Indeed where services are involved or where goods are provided through rentals and leases, the HST transition rules provides that the 13% HST ( and not the 5% GST and separate 8% RST) applies in certain situations where contracts are entered into before July 1.
Service contracts and sales of goods:
Indeed, HST will apply to the portion of the consideration (i.e price) payable (or paid before being due) on or after May 1, in relation to any service to be rendered after July 1, 2010. (unless 90% or more of the service is rendered before July). Accordingly if a person enters into a contract to have renovations done to his house they will not evade application of the HST on the portion of the work performed after July1, even if he pays for the work in totality in May. However, there would be no HST applicable provided the price is actually paid before April 30 th. Since there is currently no RST on such real property contracts, consumers are advised to act rapidly to avoid the additional 8% tax payable due on the labor portion and profit of the service providers.
Vendors and service providers should ensure that their contracts contain adjustment clauses regarding application of HST for any contract signed after May 1st to provide protection in case the work, or part of the work cannot be completed before July 1. They will also need to modify their accounting systems and probably manually monitors the progression of any work relating to contracts signed after May 1 st; where work is done both before and after July 1, it will be necessary to properly allocate the consideration in order to determine which part of the consideration is subject to HST and which part is subject to GST only, or GST and RST. The tax collected will also have to be sent to the appropriate tax authority. This May 1st transition rule applies not only to real property contracts but to any service contract where part of the service is rendered after July 1, 2010.

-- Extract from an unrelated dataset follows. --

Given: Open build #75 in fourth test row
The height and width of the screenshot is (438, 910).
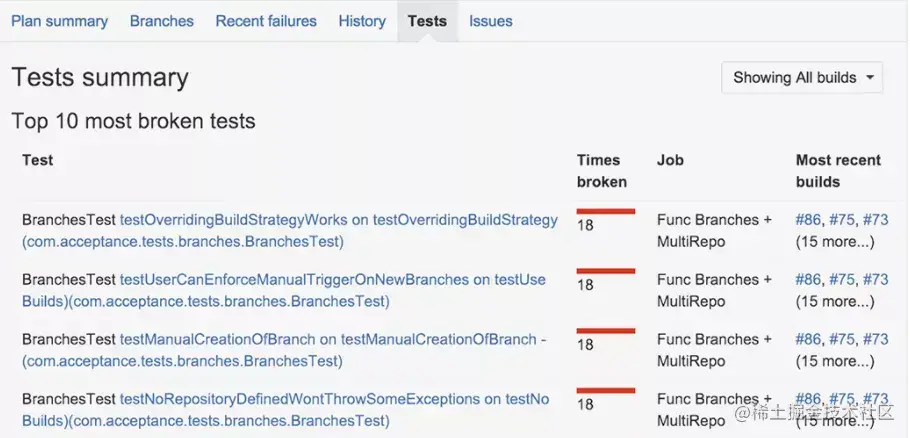Looking at the screenshot, I should point(842,400).
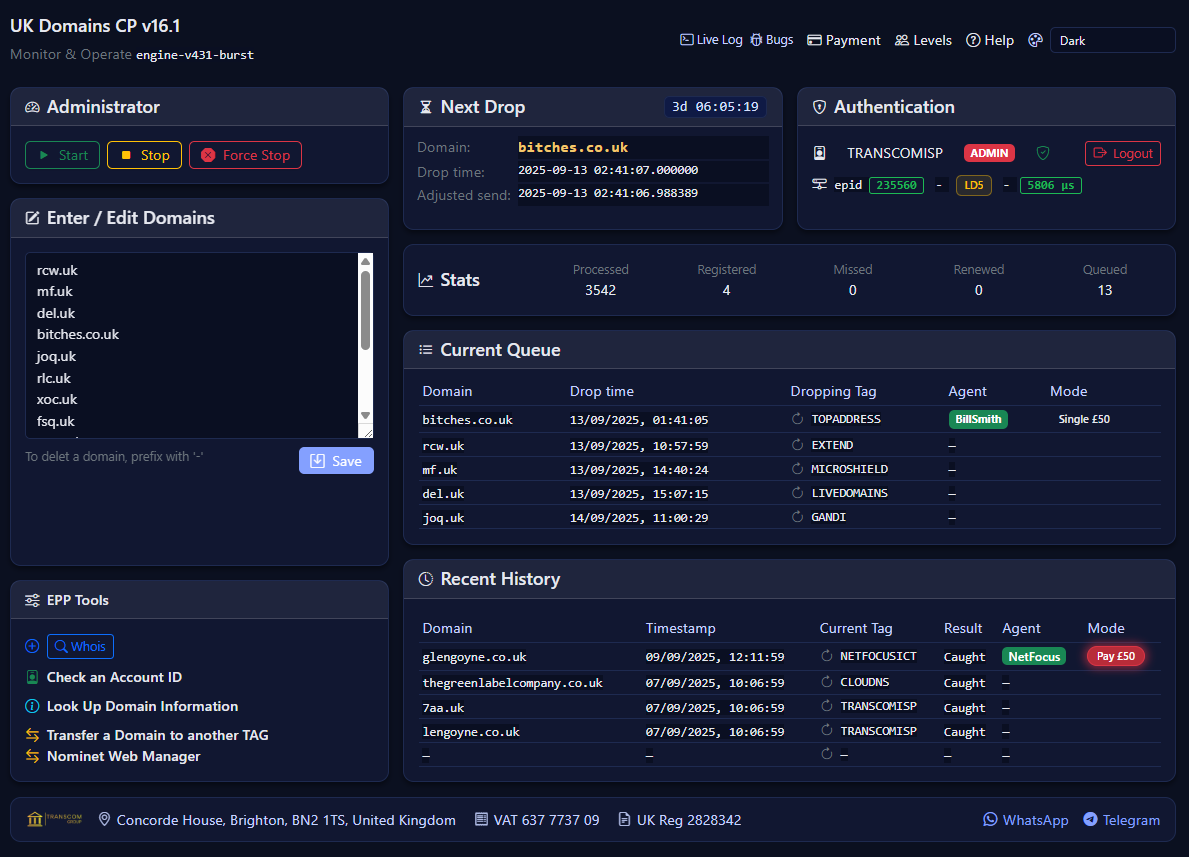Click the user profile icon beside TRANSCOMISP

[x=820, y=153]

It should be noted that this transition rule also applies to goods ( in opposition to services) that are purchased on or after May 1, but are delivered after July 1. For example if a person buys furniture on May 1, HST will apply if the goods are delivered after July 1; in such a case, there would be no difference in the amount of tax payable by the consumer ( furniture being subject to both GST and RST anyway) but the vendor could encounter problems if he does not account for HST and sends 8% of the tax collected as RST to the Ontario Ministry of Revenue. He could be assessed by CRA for not collecting and remitting the 8% portion of the HST and it may prove difficult to locate or then collect the tax from the consumer; in addition the 8% remitted as RST would be tax paid in error and it would only be refundable to the consumer, not the vendor. Accordingly, all vendors and service suppliers must be concerned by correct tax application regarding goods delivered or services rendered after July 1, with respect to any contract entered into on or after May 1.

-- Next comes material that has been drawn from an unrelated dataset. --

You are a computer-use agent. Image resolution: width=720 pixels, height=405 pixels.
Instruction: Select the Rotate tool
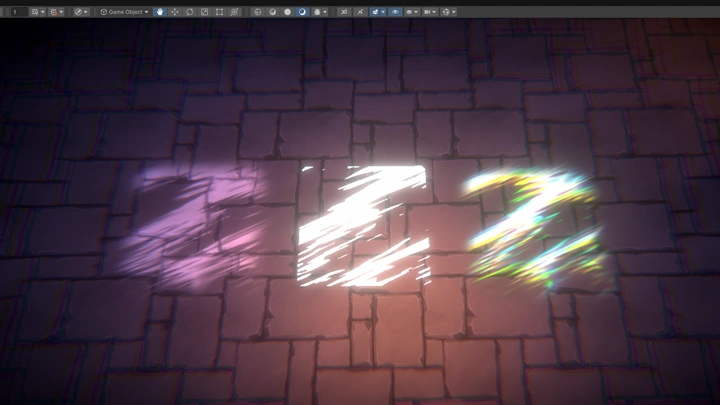pyautogui.click(x=190, y=12)
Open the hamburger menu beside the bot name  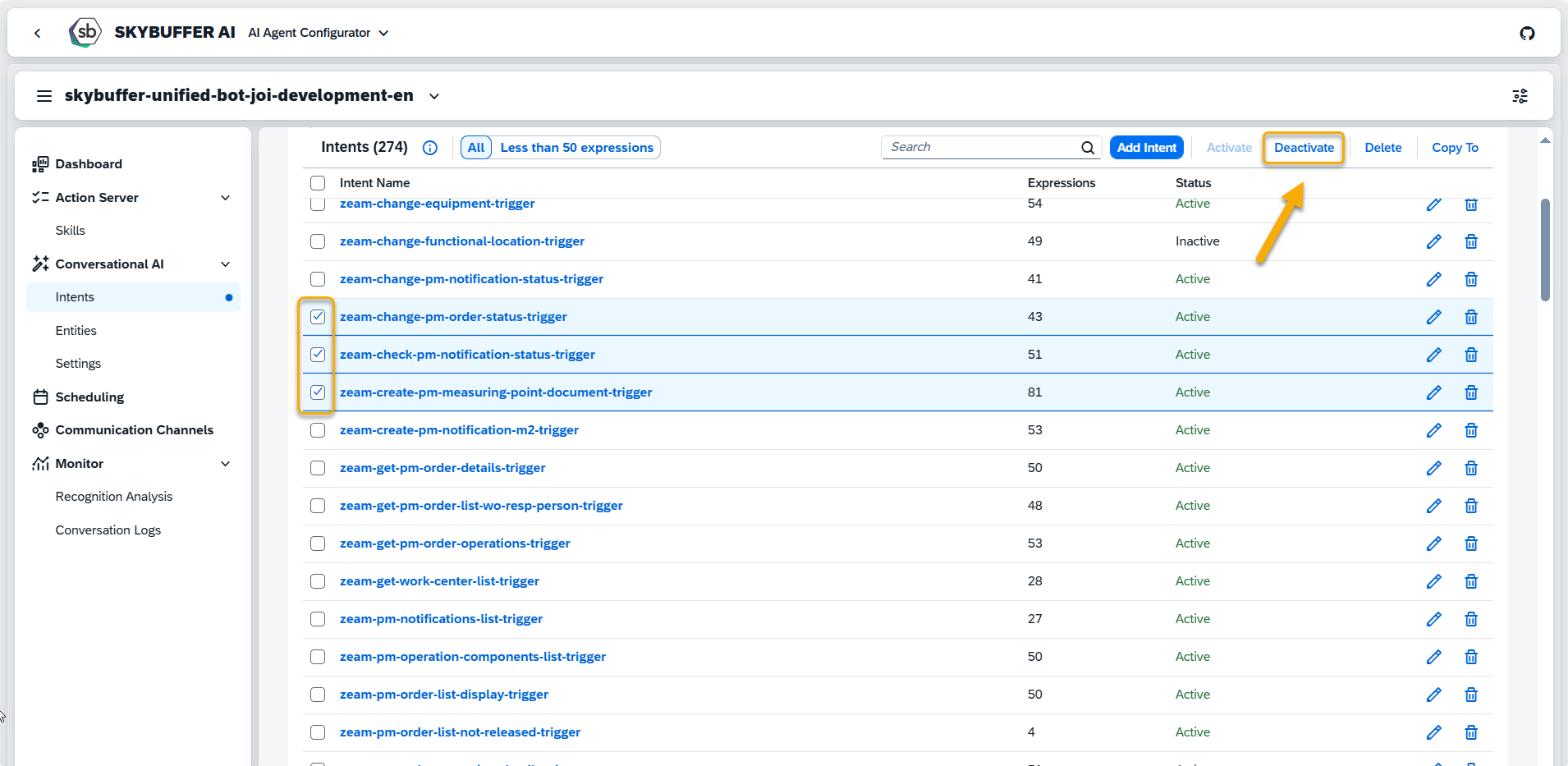(44, 96)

Goods supplied by lease or rental.
Similarly, any portion of a leasing or rental contract is subject to HST for rental or leasing intervals occurring after July 1, For example if a person enters into a 4 year monthly lease of equipment on January 2009, any lease payment due after July 1 ( for a lease interval in or after July) becomes subject to HST and any prepayment of leases relating to intervals after July would also be subject to HST if these prepayments are made on or after May 1. Again, while this may not affect the amount of tax payable by the buyer ( where goods are subject to both GST and RST) it will still require the vendor to properly allocate, account for and remit tax to the appropriate authority. It will consequently be necessary to closely monitor this type of transactions and any related payments.

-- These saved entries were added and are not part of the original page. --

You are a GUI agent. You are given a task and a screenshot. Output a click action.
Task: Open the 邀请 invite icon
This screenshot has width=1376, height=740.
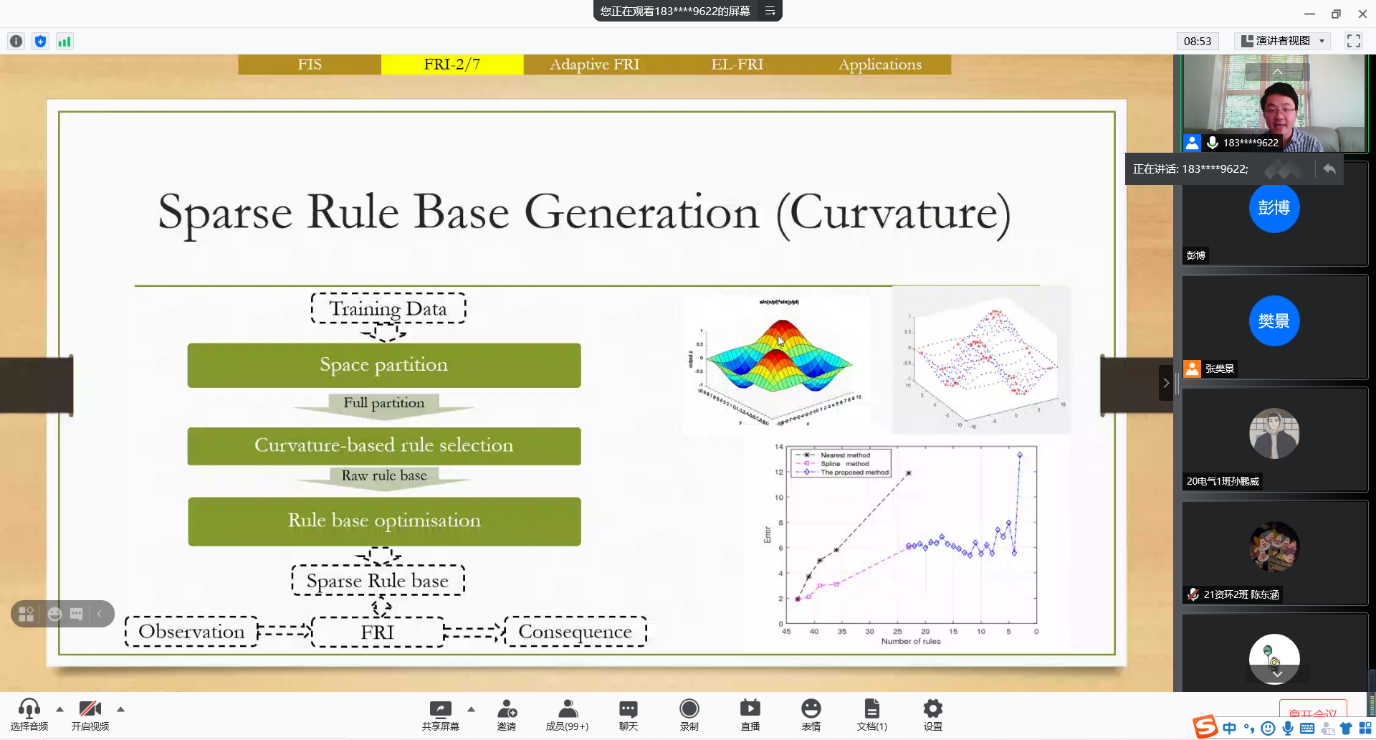click(x=506, y=714)

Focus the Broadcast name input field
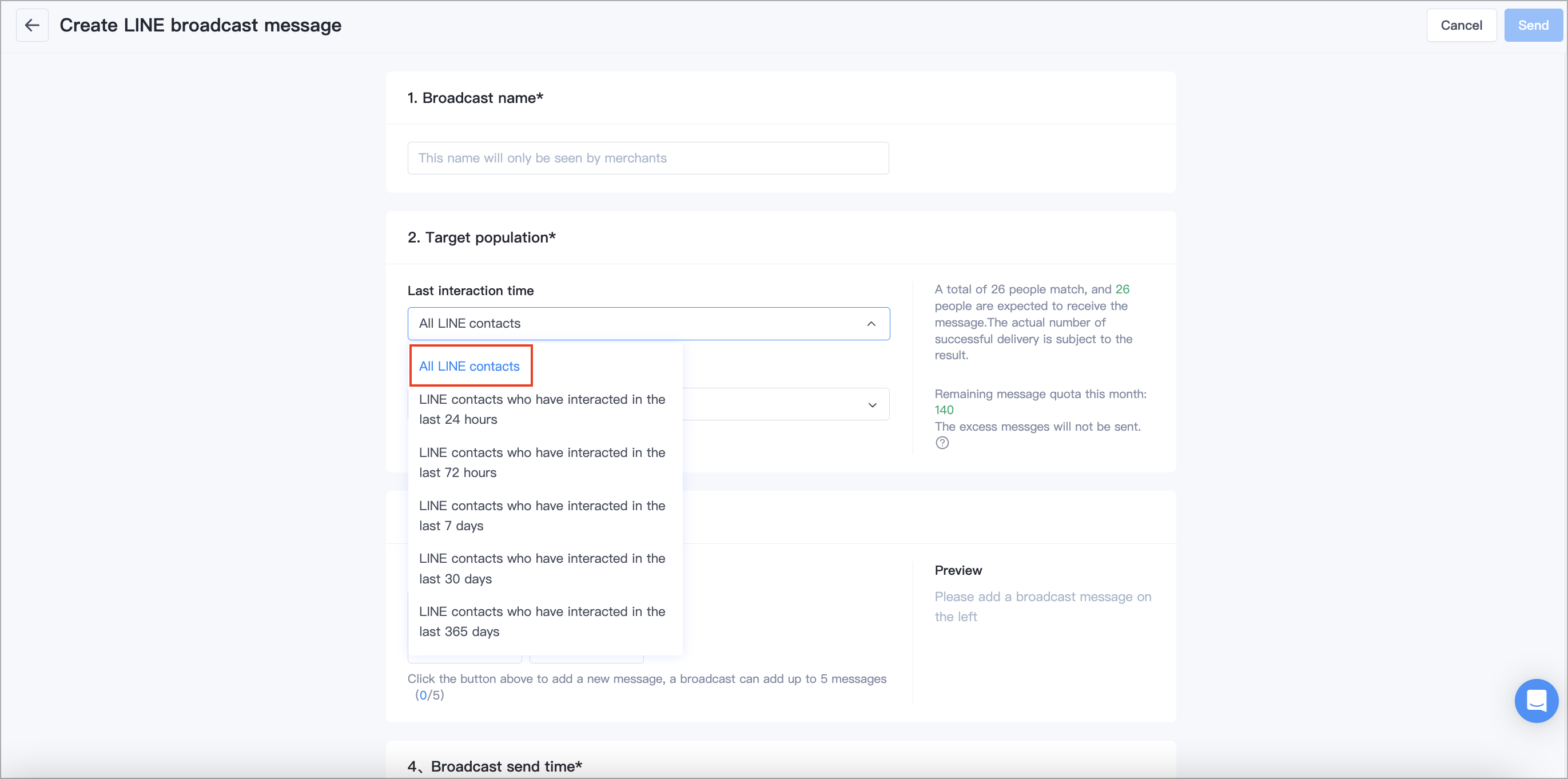tap(648, 158)

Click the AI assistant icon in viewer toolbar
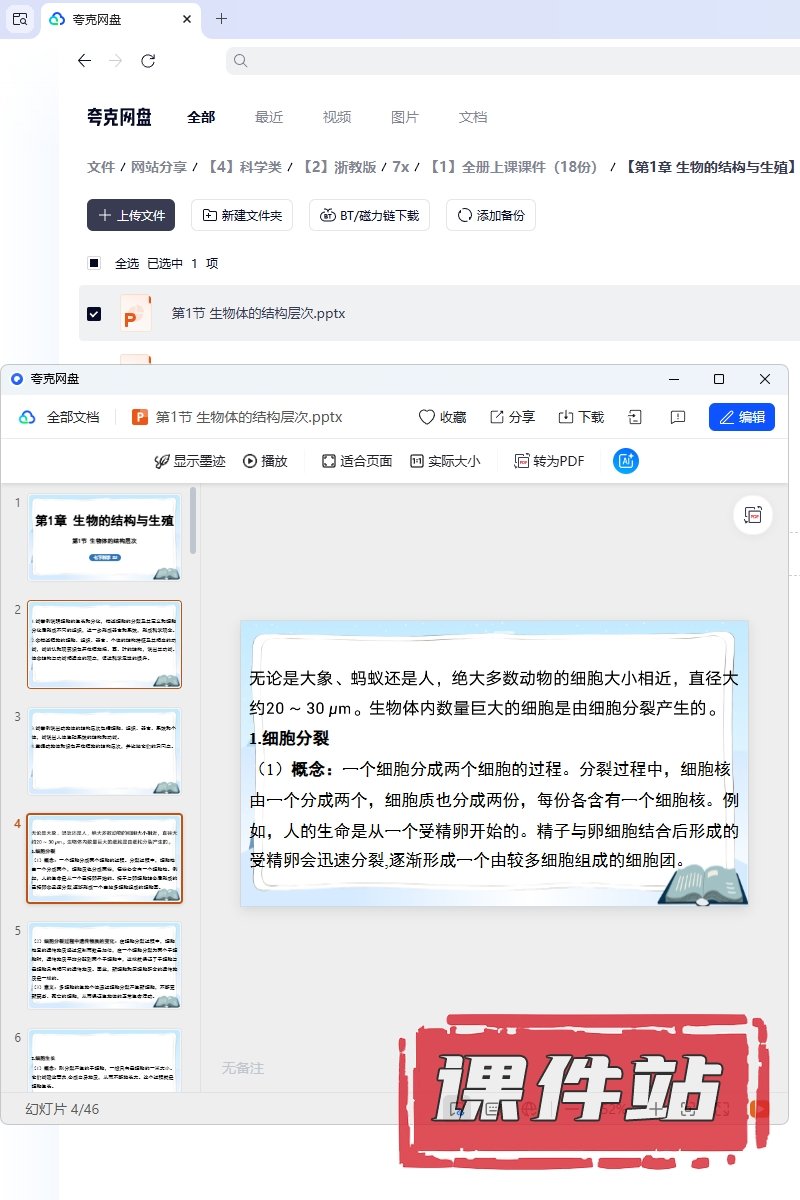tap(626, 461)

On the other hand, Ontario GST registrants that lease equipment, such as postal machine, or photocopiers and similar office equipment often have automatic payment from their bank account for such leases; they must remember that starting July 1, they will be entitled to a 13% "input-tax credit" ("ITC") and not only to the 5% ITC as is currently the case.
Other situations
There are many rules and exceptions to the general or transition rules regarding different types of transactions straddling the July1, or May 1 cut-off dates. For example, by exception, most prepayment contracts for funeral services are not subject to HST if entered into before July 1, even if, hopefully, the services are not rendered until much later. Vendors and purchasers alike are strongly advised to consult the rather lengthy CRA notice 247 on the subject of transactions straddling the July 1 date, available here, or to consult a commodity tax specialist in view of potential assessment issues involved and in view of the fact that many different rules govern sales or rentals of goods, services or "intangible property" such as admissions or memberships.
Finally, on May 1, new, significantly different rules for services and "intangible property" dealing with the "place of supply" which govern whether GST, HST and/or QST apply, also come into effect; these are particularly important for Outaouais region suppliers of services dealing with customers in both Ontario and Quebec; we will review again this matter in an upcoming column.